**Consigne 1**
D'après la page, les affirmations suivantes sont-elles exactes ? (a) Des élections législatives se sont tenues en Irlande au début du mois de février 2020. (b) Le Sinn Féin a obtenu une majorité suffisante pour former un gouvernement. (c) L'Irlande du Nord compte 6 comtés. Répondez par oui ou non à chacune et citez les mots de la page qui tranchent.
**Consigne 2**
Selon la page, à quelle date ont eu lieu les échanges dont l'ambassadeur d'Irlande se souvient ?
**Consigne 3**
Merci de réécrire sous forme de liste le paragraphe de la page qui commence par « Je souhaiterais tout d'abord évoquer », en gardant ses faits principaux.

Intervention de Patricia O'Brien

Groupe de suivi Retrait du Royaume-Uni et refondation de l'UE — Réunion du 25 février 2020 à 15h30
Audition de s. e. Mme Patricia O'brien ambassadeur d'irlande sur les modalités de mise en oeuvre du protocole sur l'irlande et l'irlande du nord annexé à l'accord sur le retrait du royaume-uni de l'union européenne

Patricia O'Brien, ambassadeur d'Irlande en France :

Je vous remercie. Je me souviens des échanges que nous avions eus en avril 2018. L'intérêt que vous portiez à mon pays nous a alors beaucoup rassurés. Au cours de ces deux dernières années, j'ai apprécié de pouvoir compter sur votre soutien tout au long du processus du Brexit. J'aimerais maintenant évoquer ce qui a été accompli jusqu'à présent, ainsi que les défis à venir.

Je souhaiterais tout d'abord évoquer la situation politique actuelle en Irlande. Au début du mois de février 2020 s'y sont tenues des élections législatives. Deux grands partis ont historiquement dominé la vie politique irlandaise, le Fianna Fáil, et le Fine Gael. Les résultats de ce scrutin sont à marquer d'une pierre blanche. En effet, pour la première fois, un autre parti, le Sinn Féin, est arrivé en tête en nombre de voix. Aucun des partis politiques n'a cependant obtenu une majorité suffisante pour former un gouvernement, et des pourparlers sont toujours en cours pour former une coalition. Par ailleurs, le Sinn Féin entend voir les 6 comtés d'Irlande du Nord, qui appartiennent actuellement au Royaume-Uni, rejoindre les 26 comtés de la République d'Irlande pour former une Irlande unie. Ces dernières semaines ont vu se développer de nombreuses spéculations quant aux possibilités d'unification de l'île.

**Extrait de la source**

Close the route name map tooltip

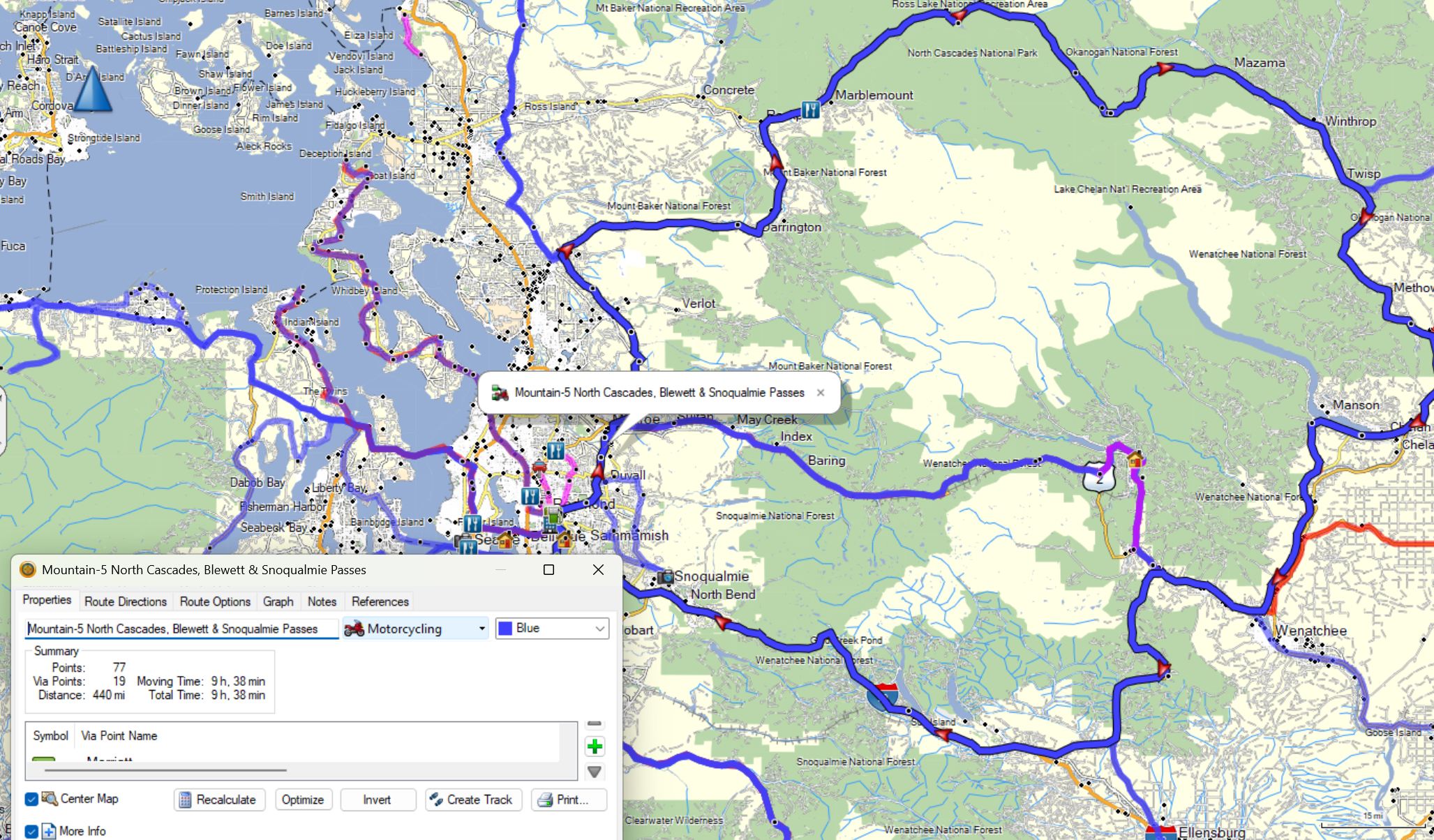pos(821,393)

**Résultat de l'exercice 1**
(a) Oui : « Au début du mois de février 2020 s'y sont tenues des élections législatives. »
(b) Non : « Aucun des partis politiques n'a cependant obtenu une majorité suffisante pour former un gouvernement »
(c) Oui : « les 6 comtés d'Irlande du Nord »

**Résultat de l'exercice 2**
En avril 2018.

**Résultat de l'exercice 3**
- Des élections législatives ont eu lieu en Irlande début février 2020.
- Le Fianna Fáil et le Fine Gael ont historiquement dominé la vie politique irlandaise.
- Pour la première fois, le Sinn Féin est arrivé en tête en nombre de voix.
- Aucun parti n'a obtenu de majorité suffisante pour gouverner, et des pourparlers sont en cours pour former une coalition.
- Le Sinn Féin veut réunir les 6 comtés d'Irlande du Nord et les 26 comtés de la République d'Irlande en une Irlande unie.
- Ces dernières semaines, les spéculations sur une unification de l'île se sont multipliées.